Since losing the White House to Donald Trump in the 2016 election, the nation’s Democrats have been doing a lot of soul-searching about what went wrong — and how they can do better in the next election. After much discussion, they have come up with a plan to offer “A Better Deal” to American workers and families. The plan will focus on “Better Jobs, Better Wages [and a] Better Future” with a commitment to improve wages, lower costs of everyday expenses and boost job-training opportunities. The goal, said party leaders, is to show voters what the party stands FOR, not just that it stands AGAINST the policies of President Trump and the Republicans who control the U.S. Congress. The name “A Better Deal” recalls the Democrats’ most famous program, “The New Deal,” which helped pull the nation out of the Great Depression of the 1930s. Both Democrats and Republicans are looking ahead to the 2018 election, in which one third of the seats in U.S. Senate and all those in the U.S. House of Representatives will be contested. In the newspaper or online, find and closely read stories about positions the parties are taking. Use what you read to write a political analysis of what issues you think will be the most important in 2018.
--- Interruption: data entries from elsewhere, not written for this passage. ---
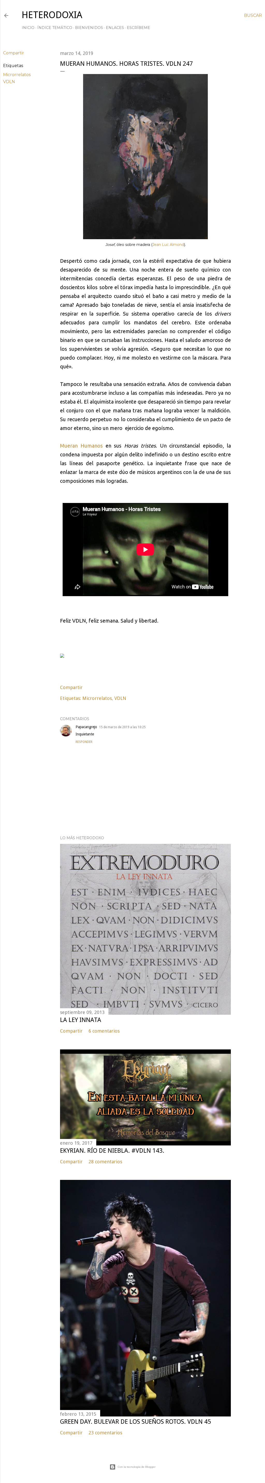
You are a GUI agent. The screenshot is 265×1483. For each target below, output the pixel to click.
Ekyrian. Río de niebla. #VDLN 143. (112, 1150)
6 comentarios (104, 1031)
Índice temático (54, 27)
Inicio (28, 27)
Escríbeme (138, 27)
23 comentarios (105, 1432)
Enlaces (115, 27)
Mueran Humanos (81, 446)
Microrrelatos (17, 74)
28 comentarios (105, 1161)
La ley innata (80, 1020)
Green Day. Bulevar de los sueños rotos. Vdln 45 (135, 1421)
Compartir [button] (13, 52)
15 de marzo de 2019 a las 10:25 (122, 727)
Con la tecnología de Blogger (137, 1467)
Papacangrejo (86, 727)
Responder (84, 742)
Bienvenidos (89, 27)
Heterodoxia (52, 14)
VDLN (9, 81)
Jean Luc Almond (168, 244)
Common Core State Standards: Writing informative/explanatory texts to examine a topic and convey ideas and information clearly; citing specific textual evidence when writing or speaking to support conclusions.

5.Barbers to the Rescue

Kansas City, Missouri, has had an outburst of gun violence this summer, and local barbershop owners are stepping up to stop it. They agreed to stay open round the clock one weekend this month to give young adults and teens a place to gather and talk out problems rather than resort to violence. As part of an effort called Operation Ceasefire KC, eight shops stayed open an entire weekend, giving free haircuts and advice for people who came in. “The barbershop is the foundation for our community,” said Ceasefire organizer Ronell Bailey. “You can come to our barbershops and get advice from barbers. … You can even walk in and get a problem solved any time of the day.” Kansas City barbershop owners took an unusual step to reduce gun violence. In the newspaper or online find and closely read a story about someone else who is taking an unusual step to address a problem. Use what you read to brainstorm an idea for a short film or video explaining the effort. Write an outline for your film, including images you would use. Then write the opening scene.

Common Core State Standards: Writing narratives to develop real or imagined experiences or events; conducting short research projects that build knowledge about a topic; reading closely what a text says explicitly and to make logical inferences from it.